MONTREAL - Trois groupes écologistes demandent au gouvernement du Québec de ne pas émettre de certificats d'autorisation en vue des travaux préparatoires de l'autoroute 25, du moins jusqu'à ce que le tribunal ait entendu le fond de la cause.
La Cour supérieure doit entendre leur contestation reliée au projet de l'autoroute 25 à compter de mercredi prochain.
Or, des demandes d'autorisation en vue de procéder à certains travaux pour l'autoroute 25 et le pont ont été déposées et ces groupes craignent qu'ils soient autorisés et qu'ils débutent, même, alors que la contestation du projet sera prochainement entendue devant la Cour supérieure.
Ces groupes - Equiterre, Greenpeace et le Conseil régional en environnement de Montréal - ont rencontré la presse, jeudi à Montréal, pour demander formellement au gouvernement de surseoir à ces démarches en attendant que le tribunal se soit prononcé.
"La ministre des Finances et présidente du Conseil du trésor Monique Jérôme-Forget parle souvent du syndrome de la pépine, ce gène mâle-là qui afflige une grande partie de l'humanité, (qui est) le fait de vouloir aller très, très vite au niveau de la construction. On fait appel au sens de la responsabilité de la ministre des Finances et on lui demande de pratiquer ce qu'elle prêche et de tenir en laisse ses pépines", a lancé avec humour M. Steven Guilbeault, du groupe Equiterre.
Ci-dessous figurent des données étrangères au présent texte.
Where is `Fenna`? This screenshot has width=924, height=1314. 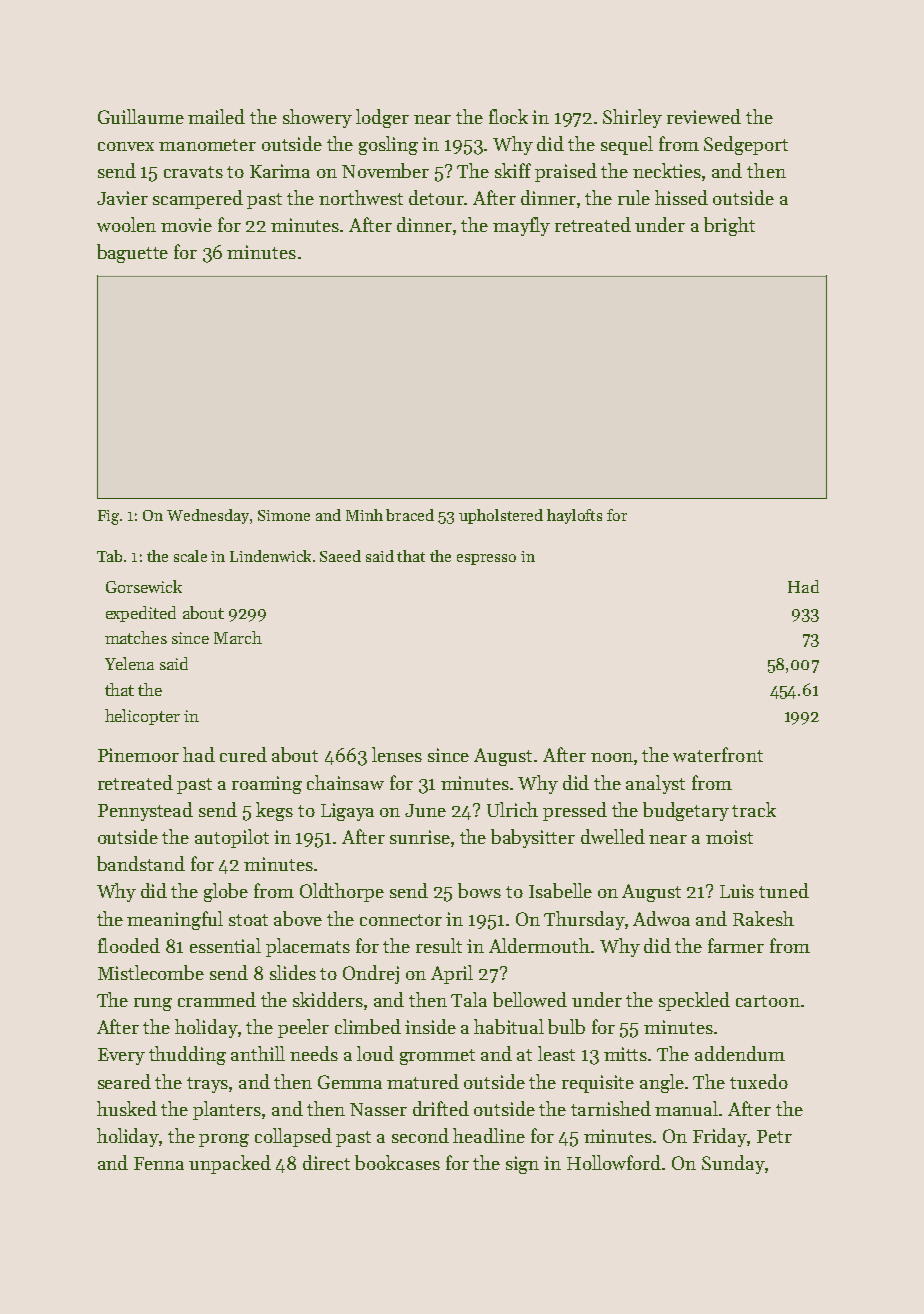
Fenna is located at coordinates (159, 1163).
Les travaux préparatoires dont il est question seraient déjà assez avancés et irréversibles, aux dires de M. André Porlier, du Conseil régional de l'environnement de Montréal. Il s'agit notamment de construction de pylônes, de travaux d'excavation, de remblai et de drainage à Laval.
La coalition contre le prolongement de l'autoroute 25 tente de faire déclarer illégaux les décrets du gouvernement autorisant le prolongement de l'autoroute 25 dans l'est et la construction d'un pont entre Montréal et Laval. Elle fonde sa contestation sur le fait que lorsque le Bureau d'audiences publiques en environnement (BAPE) a étudié le dossier, l'identité du promoteur privé et les répercussions environnementales complètes du projet n'étaient pas connues, ce qui, selon elle, rend illégaux les décrets qui ont suivi.
Les trois groupes affirment que le BAPE ne s'était penché que sur un concept, une idée vague du projet, et non sur le projet précis, avec toutes les données inhérentes.
Théoriquement, les trois groupes pourraient demander au tribunal d'émettre une injonction pour faire cesser les travaux préparatoires, le temps que le fond de la cause soit entendu, mais ils affirment que cela représenterait pour eux un lourd fardeau financier. Ils invitent donc le gouvernement à agir de façon "responsable" et à attendre jusqu'à la décision de la cour.
Réaction
Joint au téléphone, le ministère des Transports a laissé entendre qu'il n'interromprait pas le processus d'étude des demandes d'autorisation qui a été amorcé. "Les demandes sont sous analyse", a indiqué Daniel Desharnais, l'attaché de presse de la ministre Julie Boulet. "Il y a un processus qui suit son cours."
Il a souligné qu'il n'y avait "pas de travaux qui sont faits en ce moment" par l'entrepreneur.